Michigan Association of Health Plans

Why Michigan Needs Medicaid Reform: Sheila’s Story

Michigan’s current Medicaid system is negatively impacting families. By integrating physical and behavioral health, Michigan’s communities will become healthier, and Medicaid recipients can receive better care and quality outcomes. Read about Sheila, a Michigan resident who had to endure the broken mental health system, below.

Shelia’s story starts when she and her husband became good Samaritans…and includes a heart attack, years of struggle with Michigan’s broken mental health system for Medicaid recipients, and has, no thanks to that system, a happy ending.

It’s a tale that shouldn’t happen to a child or a family, and one that wouldn’t happen if Michigan reformed its Medicaid system to add mental health care to its already nationally recognized managed care physical health system. Doing so would have allowed Sheila, her family, and the troubled little boy they took in to receive the same high quality integrated mental and physical health care that most of us receive from employers.

Sheila and her husband Bob took into their home their 10-year-old grandson Jake (all names changed to protect their privacy) after Jake’s mother – Bob’s daughter – had entered a period of her own mental illness and was homeless. They worked through the foster care system, understanding that Medicaid would cover health care costs.

What they didn’t count on was the broken mental health care system they entered after young Jake arrived in their home defiant, violent and withdrawn. It was a continuation of the chaotic world he had come from.

“His mother was very ill. She just cut us off completely,” remembers Sheila. “They had been homeless from some time, the mom had moved in and out, a lot of sexual abuse was going on, it was a very chaotic environment.” Sheila and Bob decided to take on the difficult job of raising Jake.

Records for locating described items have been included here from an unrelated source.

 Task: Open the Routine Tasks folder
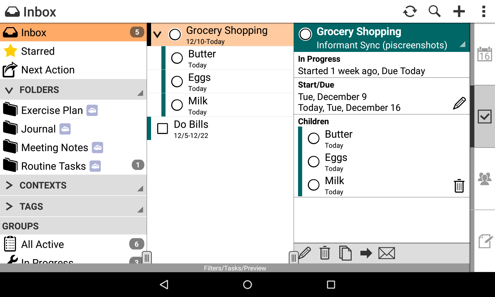tap(53, 166)
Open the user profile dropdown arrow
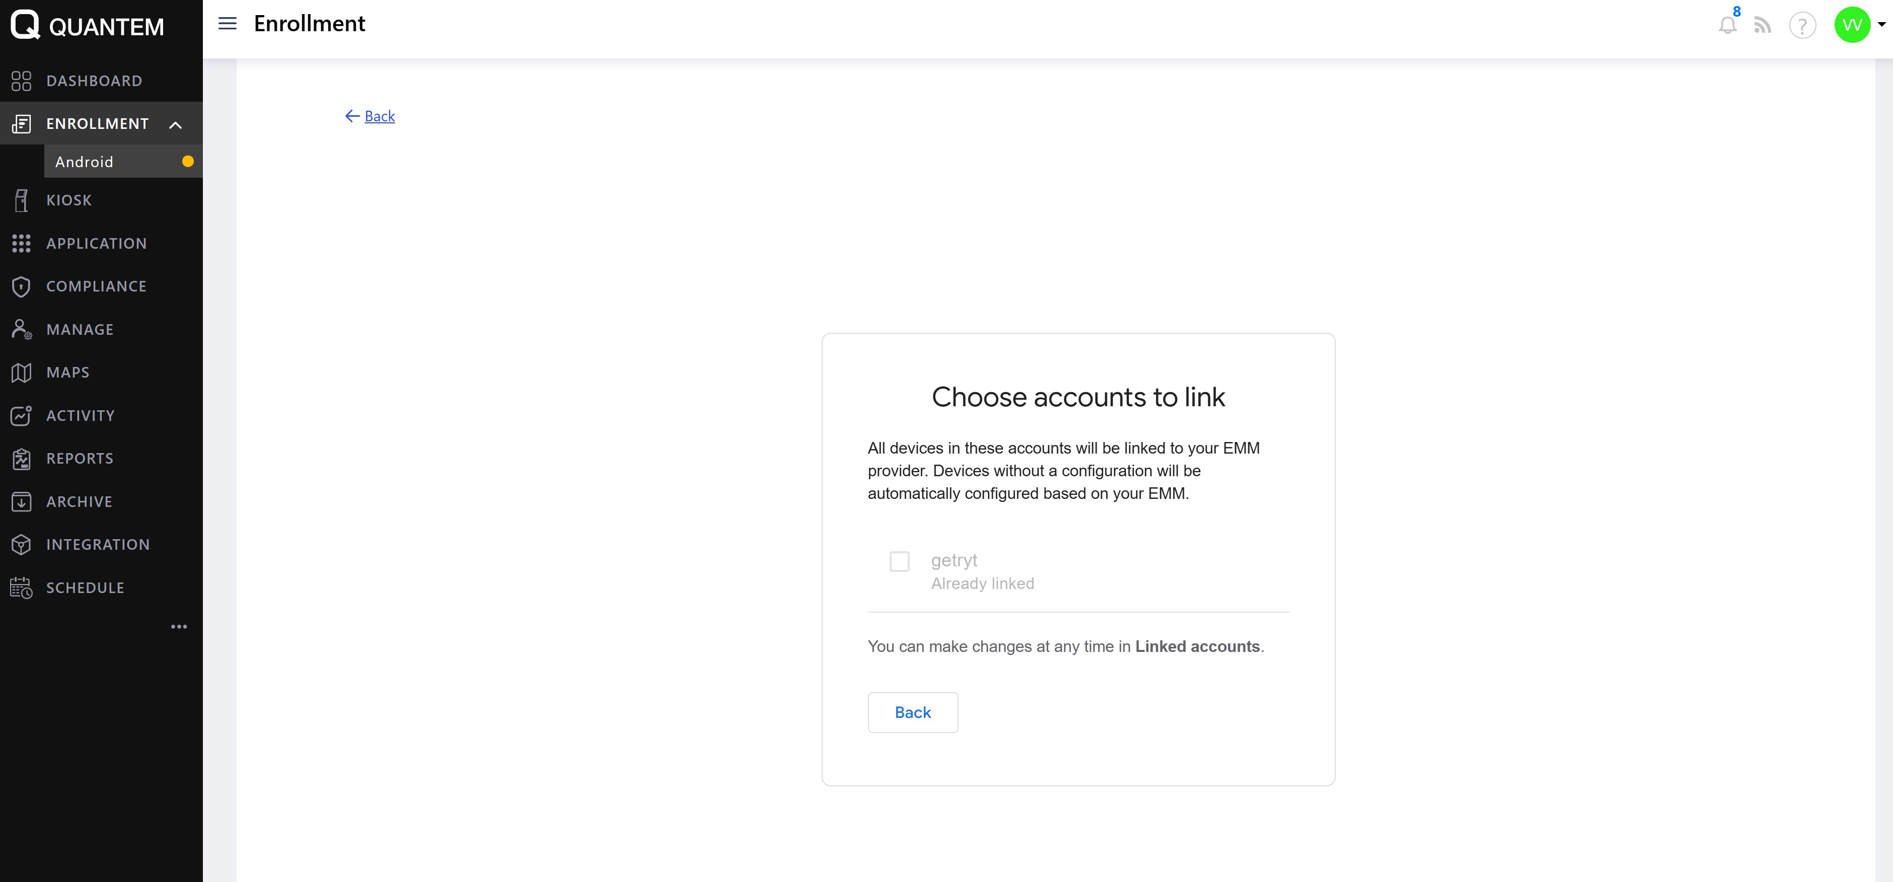Screen dimensions: 1893x882 pyautogui.click(x=1882, y=24)
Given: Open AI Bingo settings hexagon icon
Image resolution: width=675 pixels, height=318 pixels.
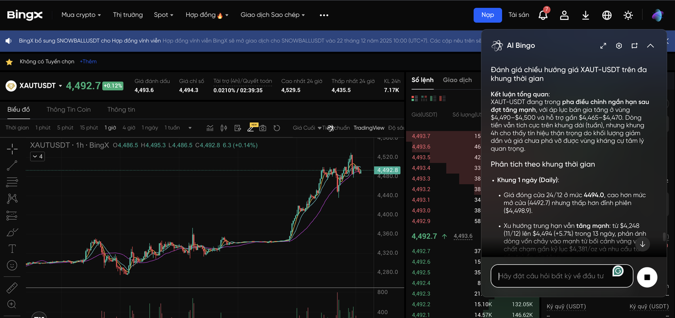Looking at the screenshot, I should pos(619,46).
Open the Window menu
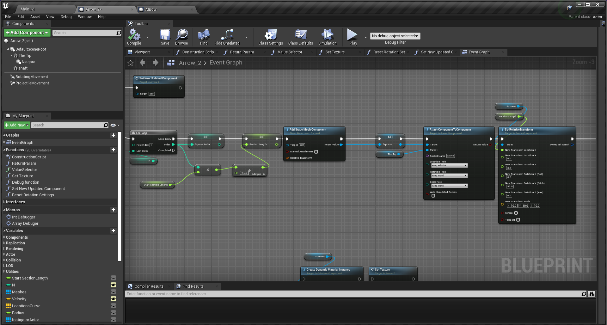This screenshot has height=325, width=607. (85, 17)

They didn’t know how difficult it would be.

“He just wanted to create chaos. He showed me how to kill someone with a knife, he kicked and screamed, he would destroy the house – he was out of control,” Sheila recalls. “We were begging for help, asking for someone to assist with addressing his childhood trauma.”

Because Jake was in the state’s Medicaid system, they were required to contact their local Community Mental Health agency. That agency sent over a social worker.

“She talked with us, but never really engaged with the child. The child was still out of control,” said Sheila. The stress was unbearable and near constant. Jake sensed Sheila was afraid of him, and he was aggressive to her regularly in ways that endangered her, pushing her down and tripping her when he could get away with it.

The lack of support from the CMS system extended to weekends when Jake would go into overdrive. Eventually, Sheila and Bob would take him to the regional CMS crisis center, little more than a room where Jake could yell himself out. “We waited for six or eight hours for him to de-escalate. The staff just said, ‘he says he hates you.’” The crisis center didn’t have the professional staff to address the underlying issues, Sheila says. And when he returned home, the pattern started all over again, day after day. Night after night. Week after week.

Eventually, she had a heart attack, and went into counselling herself.

“My counselor said I couldn’t go home. I was told ‘It’s him or you.’ I went to the department and asked for more help, but they just said, ‘If you can’t handle him, turn him back into the state and he will end up in an institution.’ We didn’t want to do that,” Sheila recalls.

Finally, on their own, they reached out past the local CMH system and found a counselor who was an expert in childhood trauma. But to get the bills paid, they had to run a bureaucratic gauntlet at the local and state level.

Eventually, they received a waiver that allowed Jake to get help outside of the CMS operations. The new psychiatrist said Jake needed intense mental health counselling. “He said he had never seen someone so closed and hardened as this child,” Sheila recalls.

Three years of intense professional help outside of the CMS operation has helped Jake. He’s less violent, and more able to control his emotions and actions. He’s up to grade level in his school, playing football, basketball and baseball. “He still has issues from time to time, I’m not sure what triggers him – but it’s much more manageable,” said Sheila.

Sheila is still furious at the failure of the CMS system to give her choices and solutions outside of its narrow bureaucratic operation. “Foster care parents shouldn’t have to beg for services (from the Medicaid/CMS mental health system)” Sheila says.

“If we had had an integrated system, I would have had someone to call on weekends,” Sheila says. “We would have been able to go to my health plan and say, ‘this child needs help and I’m demanding it.’ I don’t think I would have gotten nearly the run-around. The most important part, we would have had 24-hour care. We would have had respite too – I had very little respite, from the time he woke until he went to sleep I had to stay with him.”

“And we would have gotten to trauma counselling more quickly. The system is broken. I tend to think they didn’t have counsellors available to us.”

She believes that an integrated system, with a health plan contracted by the state and required to provide the same high level of mental health care that they already provide for Medicaid beneficiary’s physical health care, along with choices of providers not permitted in the CMS system, could have speeded the improvements Sheila and Bob have seen in Jake’s condition.

“It’s been a long journey. Other parents shouldn’t have to go through it,” Sheila said.